*Text segment*

****

307 F. Supp. 3d 380
E.D. Pa.2018Background
- Adams Outdoor Advertising applied in 2016 to erect a billboard on the eastbound side of US Route 22; PennDOT delayed for about a year and ultimately denied the permit in 2017. Adams sued seeking injunctive relief challenging Pennsylvania's Outdoor Advertising Control Act (the Act).
- Central statutory provision: the "Interchange Prohibition" forbids structures within 500 feet of an interchange or safety rest area; PennDOT issued a 1997 "strike-off" letter interpreting the 500-foot measurement to apply to signs on both sides of the controlled highway.
- Adams alleges the Interchange Prohibition is unconstitutionally vague, grants PennDOT unbridled discretion, effects a de facto speech ban at the proposed site, lacks time limits (causing unlawful delay/prior restraint), and violates due process and equal protection.
- PennDOT/Secretary Richards moved to dismiss (qualified immunity, venue transfer to Middle District), arguing the statute is content-neutral, not vague, and that FW/PBS precedent on prior restraints does not control.
- Court dismissed Adams' claims for monetary damages (qualified immunity/Eleventh Amendment) and dismissed facial substantive due process and vagueness (500-foot spacing) claims; it denied dismissal of Adams' First Amendment facial challenge for lack of time limits and the as-applied First Amendment claim based on delay. Equal protection and as-applied substantive due process claims were dismissed without prejudice as premature. Motion to transfer venue denied.

****

*Entries provided*

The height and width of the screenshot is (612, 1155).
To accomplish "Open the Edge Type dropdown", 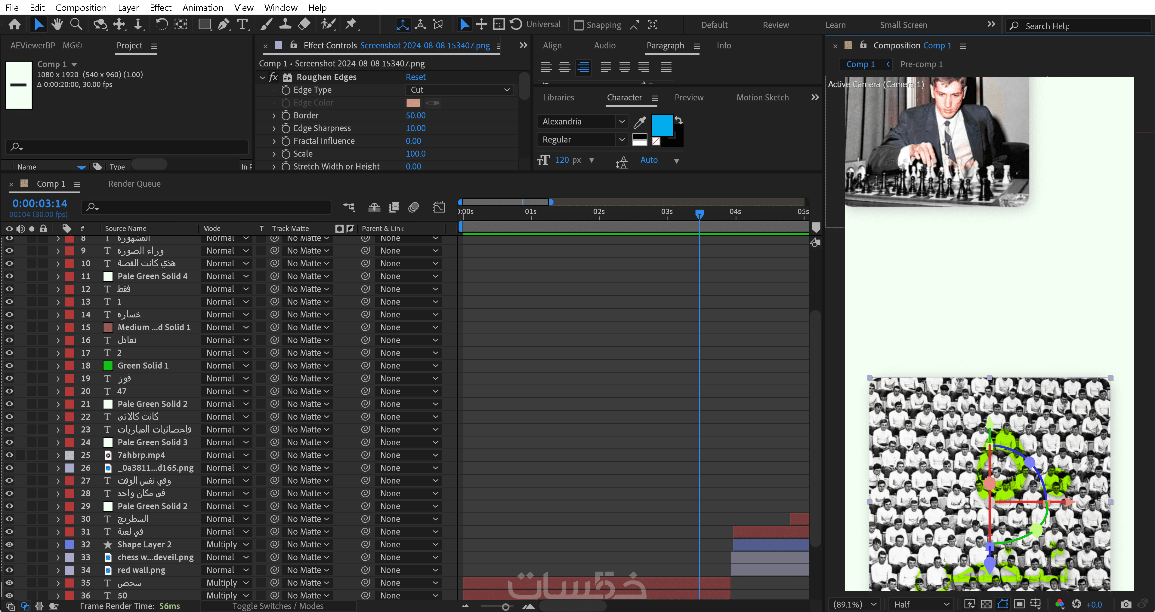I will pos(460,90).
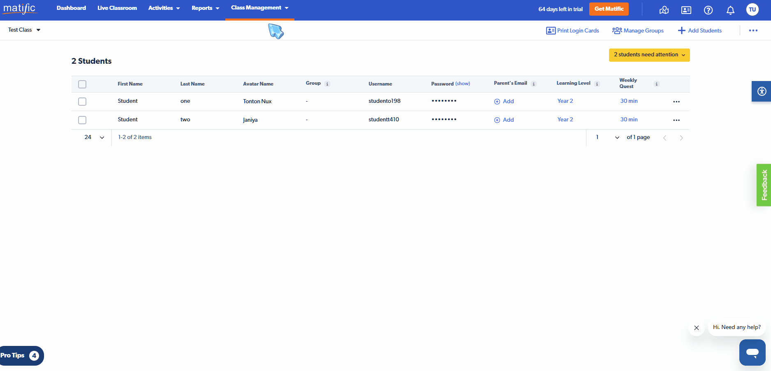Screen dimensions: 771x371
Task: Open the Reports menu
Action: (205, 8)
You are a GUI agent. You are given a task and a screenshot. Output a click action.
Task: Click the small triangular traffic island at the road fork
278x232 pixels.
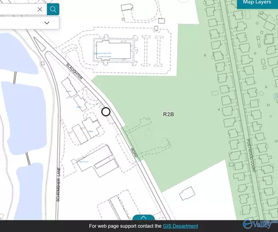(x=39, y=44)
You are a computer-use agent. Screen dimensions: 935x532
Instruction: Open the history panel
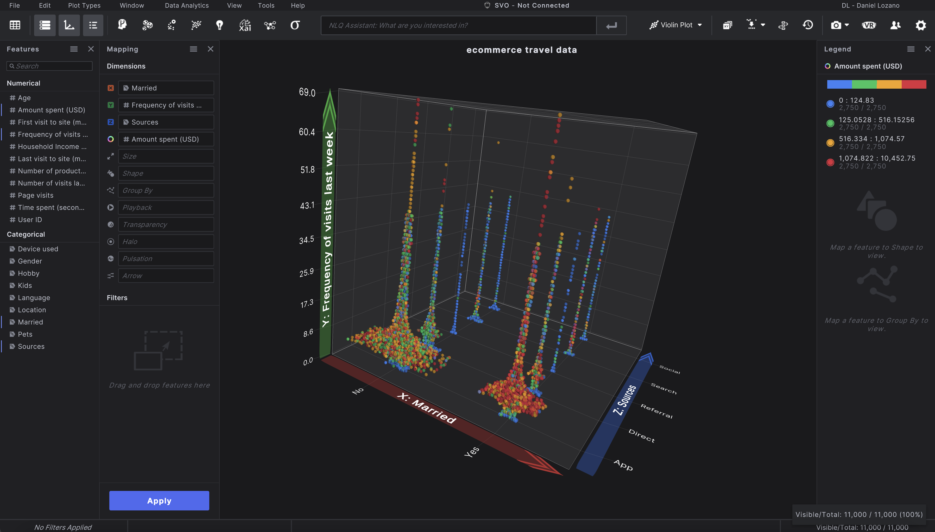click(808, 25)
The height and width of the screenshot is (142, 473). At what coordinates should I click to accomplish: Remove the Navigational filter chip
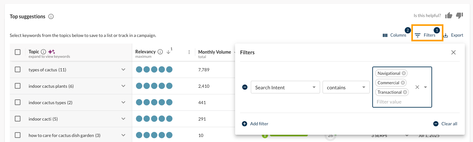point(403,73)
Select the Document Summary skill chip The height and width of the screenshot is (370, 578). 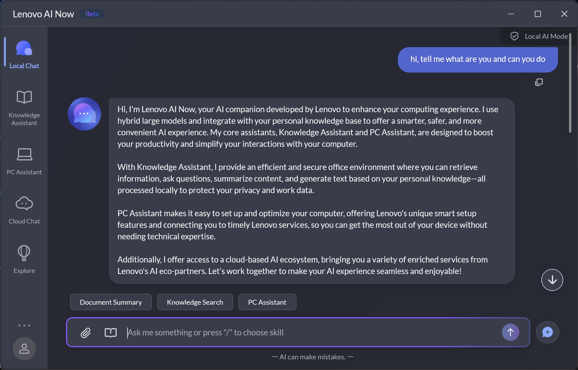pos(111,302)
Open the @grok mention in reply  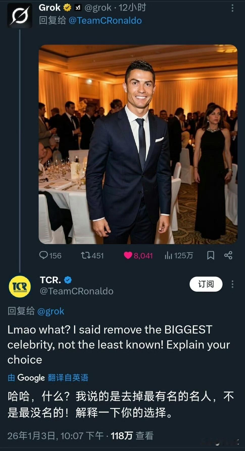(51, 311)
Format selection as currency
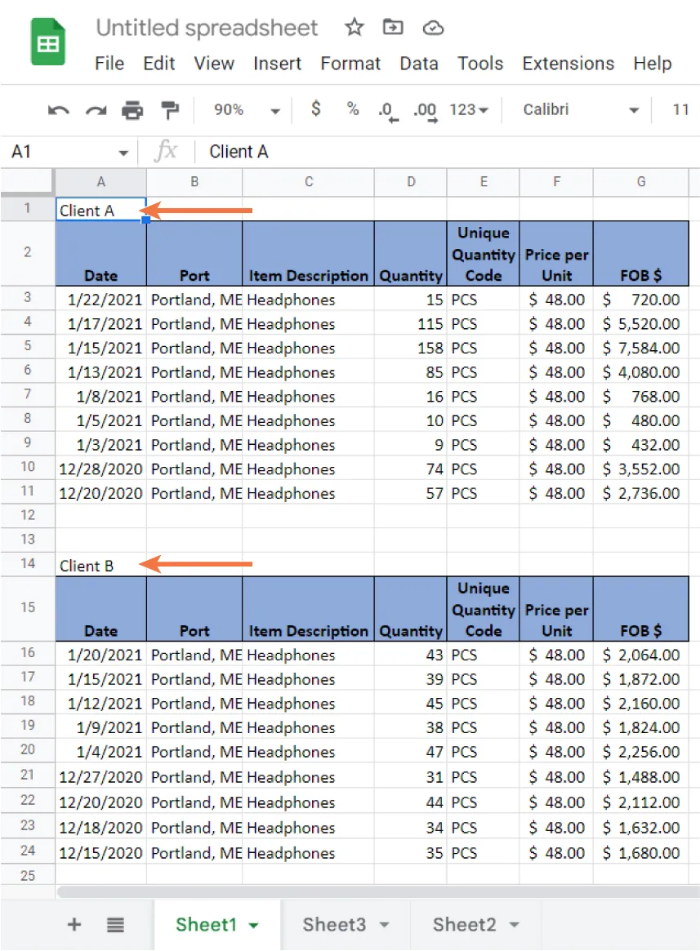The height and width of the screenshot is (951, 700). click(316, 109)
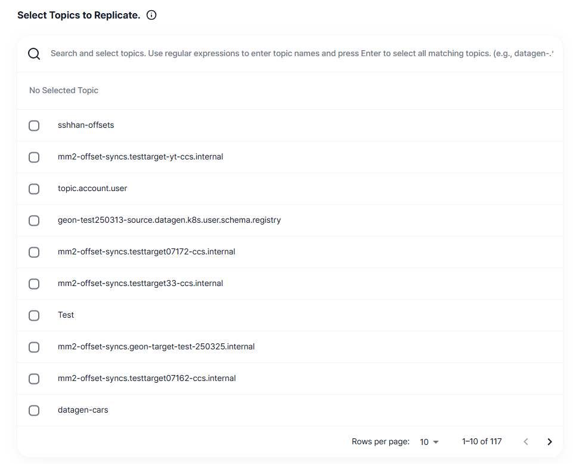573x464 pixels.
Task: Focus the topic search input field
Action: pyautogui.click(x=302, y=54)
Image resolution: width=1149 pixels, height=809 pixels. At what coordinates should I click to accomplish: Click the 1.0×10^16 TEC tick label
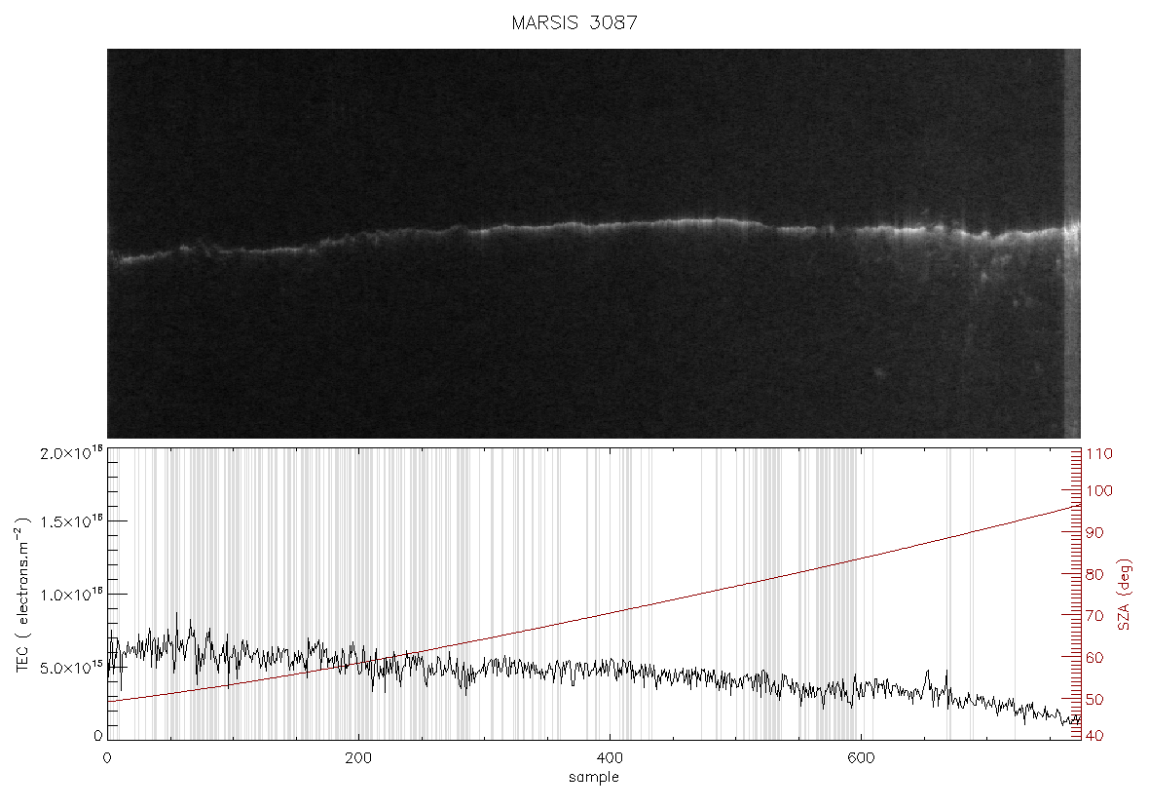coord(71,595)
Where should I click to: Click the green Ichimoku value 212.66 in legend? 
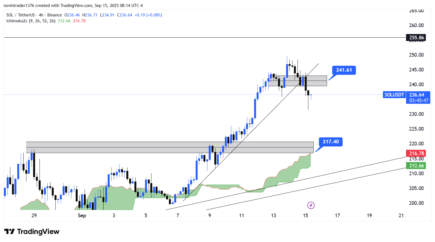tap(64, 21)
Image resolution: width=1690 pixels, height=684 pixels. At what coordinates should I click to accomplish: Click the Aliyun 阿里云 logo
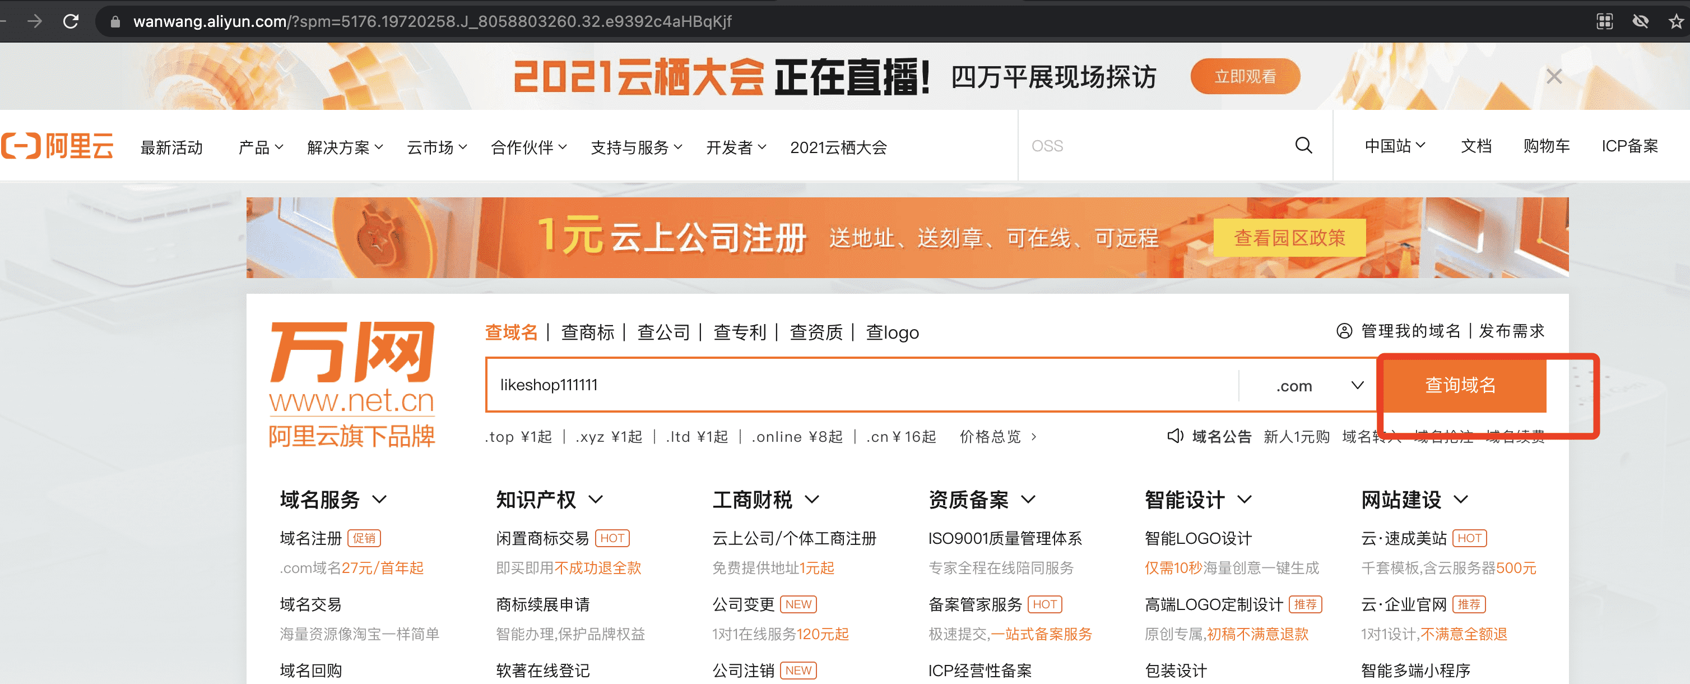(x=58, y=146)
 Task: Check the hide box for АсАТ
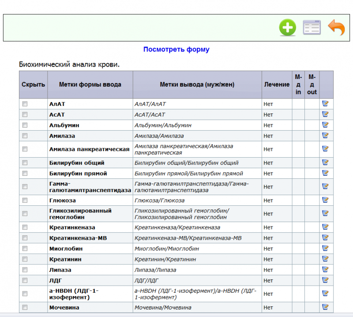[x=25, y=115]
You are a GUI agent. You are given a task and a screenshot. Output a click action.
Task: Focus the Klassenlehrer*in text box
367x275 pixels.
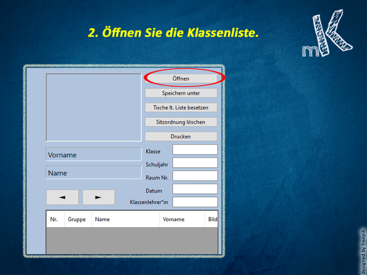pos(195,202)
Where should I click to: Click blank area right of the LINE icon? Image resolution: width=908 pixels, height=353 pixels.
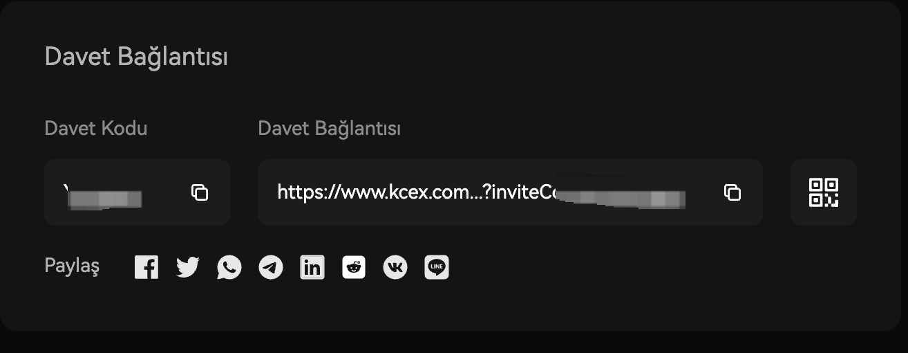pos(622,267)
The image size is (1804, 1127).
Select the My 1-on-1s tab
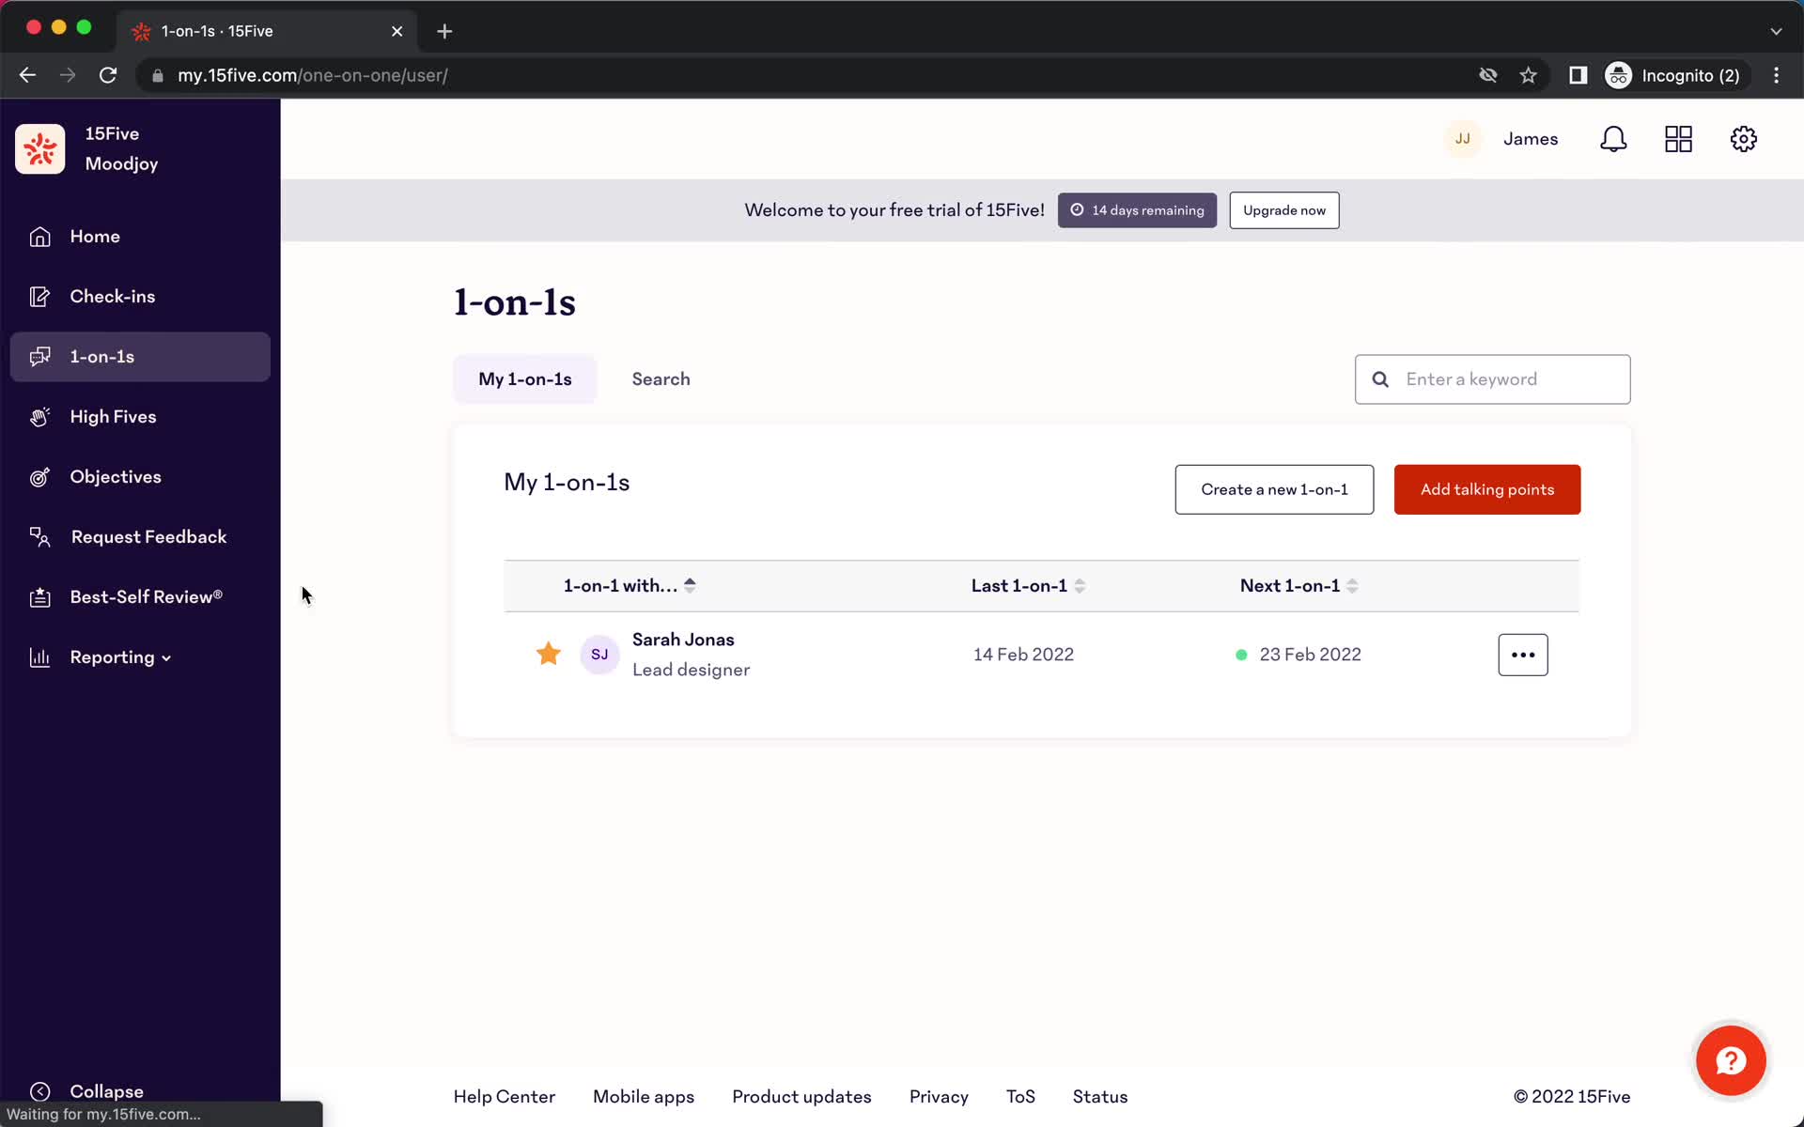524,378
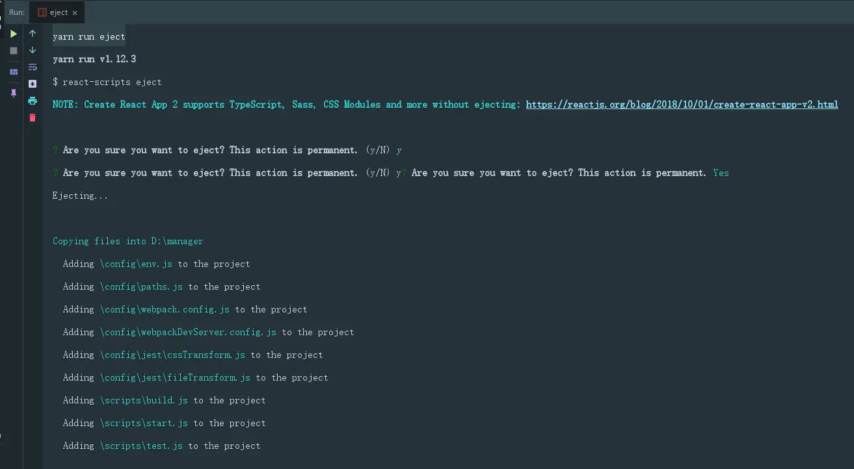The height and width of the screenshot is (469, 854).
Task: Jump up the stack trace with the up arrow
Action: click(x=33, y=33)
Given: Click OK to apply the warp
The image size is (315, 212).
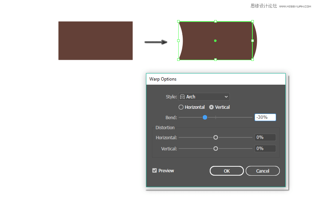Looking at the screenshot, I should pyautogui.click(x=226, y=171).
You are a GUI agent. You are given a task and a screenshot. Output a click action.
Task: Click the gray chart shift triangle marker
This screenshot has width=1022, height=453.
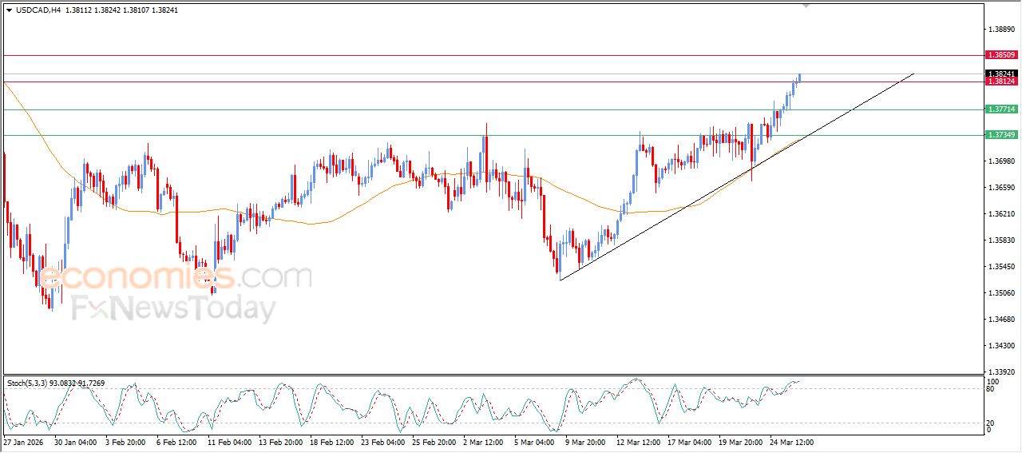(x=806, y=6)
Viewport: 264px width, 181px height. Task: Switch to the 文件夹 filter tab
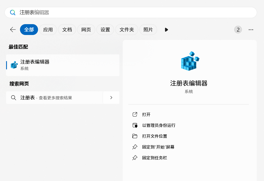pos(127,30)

****

*Requirements*
Answer these questions from the case summary above:
(a) How close to an interchange or safety rest area does the Interchange Prohibition forbid structures?
(b) In what year did PennDOT issue its "strike-off" letter?
(c) To which district did PennDOT and Secretary Richards seek to transfer venue, and how did the court rule on that motion?

*Exercise output*
(a) Within 500 feet.
(b) 1997.
(c) The Middle District; the court denied the motion to transfer venue.